What to produce -> Express the data below as a Markdown table with the columns Row and Text: number each line in Row and put the line itself in Text. Skip blank lines and leave out the pictures.

Entries ->
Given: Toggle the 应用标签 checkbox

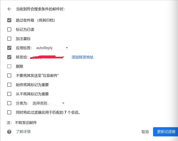Looking at the screenshot, I should pyautogui.click(x=9, y=48).
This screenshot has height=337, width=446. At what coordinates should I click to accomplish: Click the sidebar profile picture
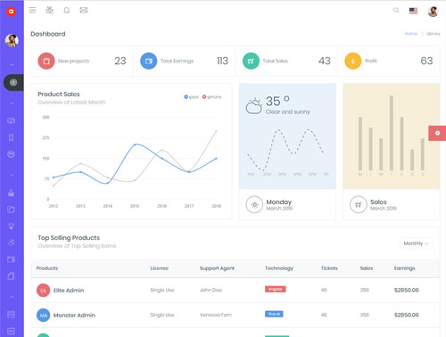tap(12, 40)
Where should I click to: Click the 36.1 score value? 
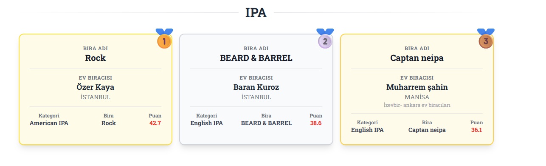click(x=477, y=130)
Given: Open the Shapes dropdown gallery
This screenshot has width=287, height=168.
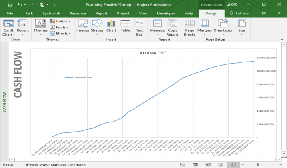Looking at the screenshot, I should 97,26.
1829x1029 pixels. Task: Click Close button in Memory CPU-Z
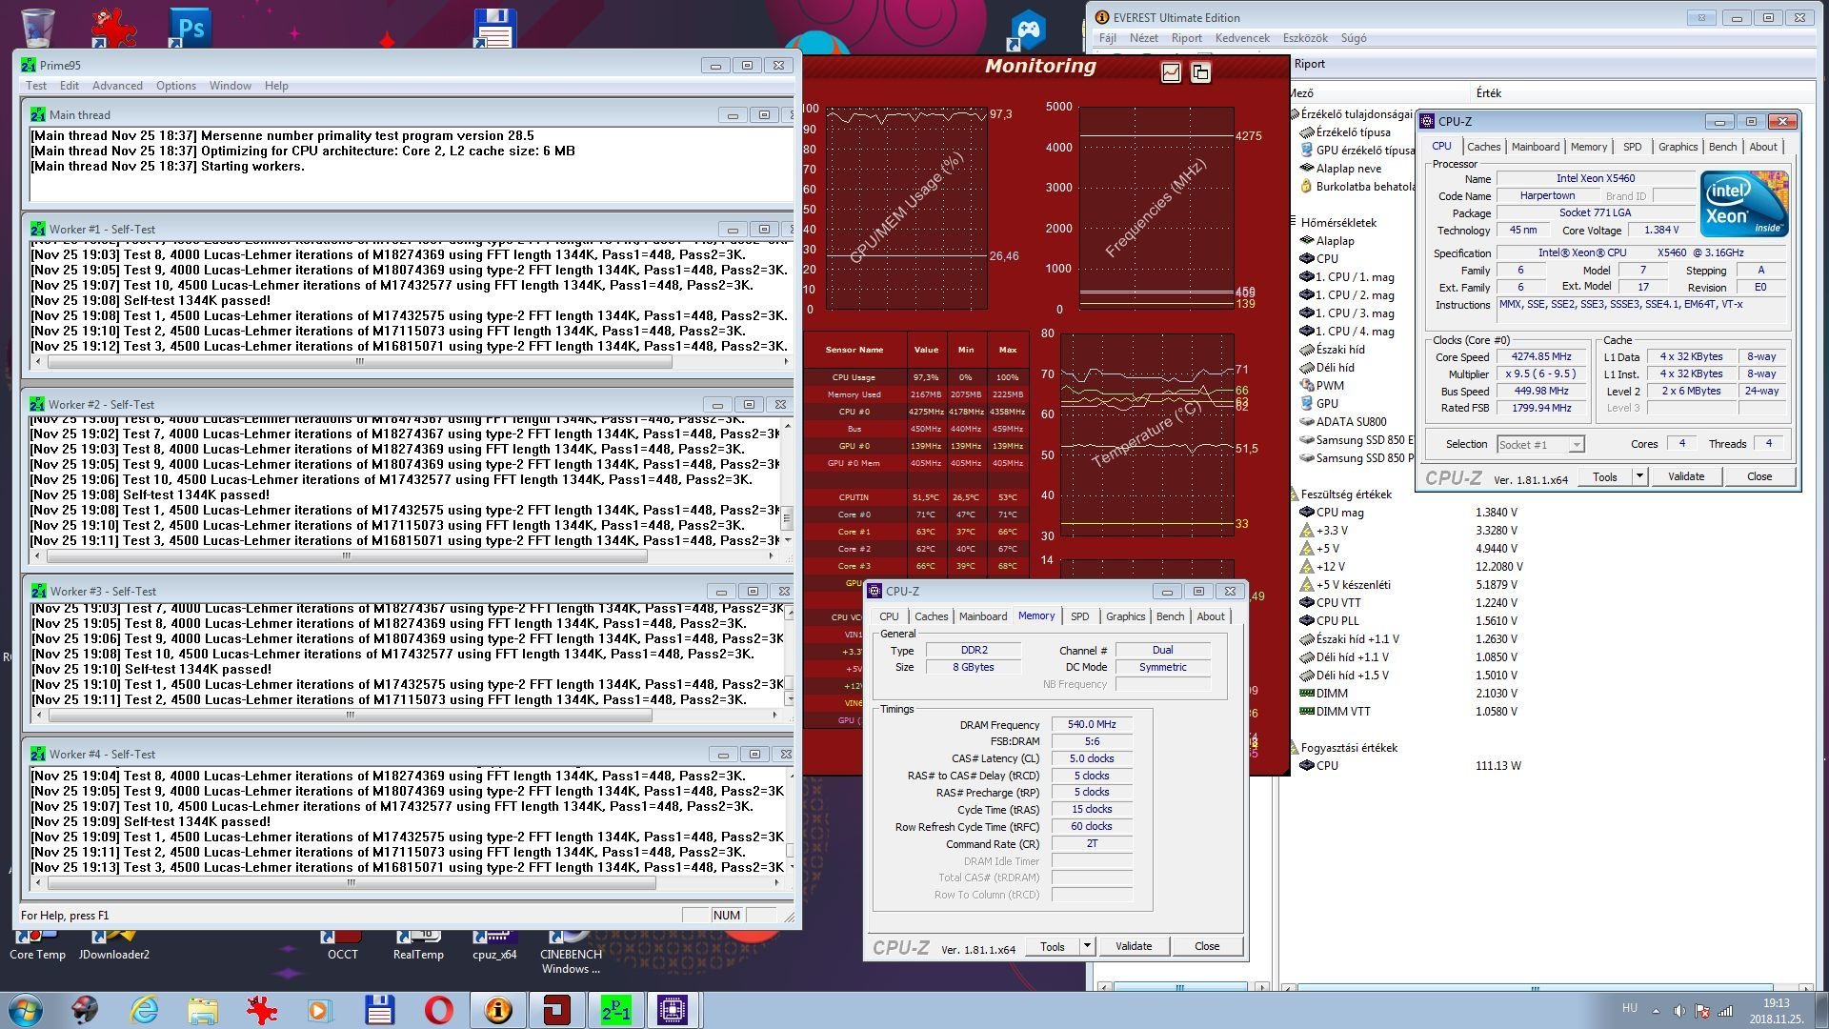point(1206,946)
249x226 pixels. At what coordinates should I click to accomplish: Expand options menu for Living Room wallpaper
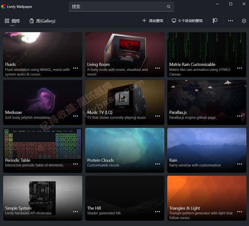coord(158,68)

Task output ->
| Row | Text |
|---|---|
| 1 | Given: Toggle the 应用标签 checkbox |
| 2 | Looking at the screenshot, I should pyautogui.click(x=9, y=48). |
| 3 | This screenshot has height=337, width=446. At what coordinates should I click to accomplish: Click the sidebar profile picture |
| 4 | tap(12, 40) |
| 5 | Where should I click to: Click the 36.1 score value?  |
| 6 | click(x=477, y=130) |
| 7 | Given: Open the Shapes dropdown gallery |
| 8 | This screenshot has width=287, height=168. |
| 9 | Looking at the screenshot, I should 97,26. |
| 10 | 1829x1029 pixels. Task: Click Close button in Memory CPU-Z |
| 11 | point(1206,946) |
| 12 | 249x226 pixels. At what coordinates should I click to accomplish: Expand options menu for Living Room wallpaper |
| 13 | coord(158,68) |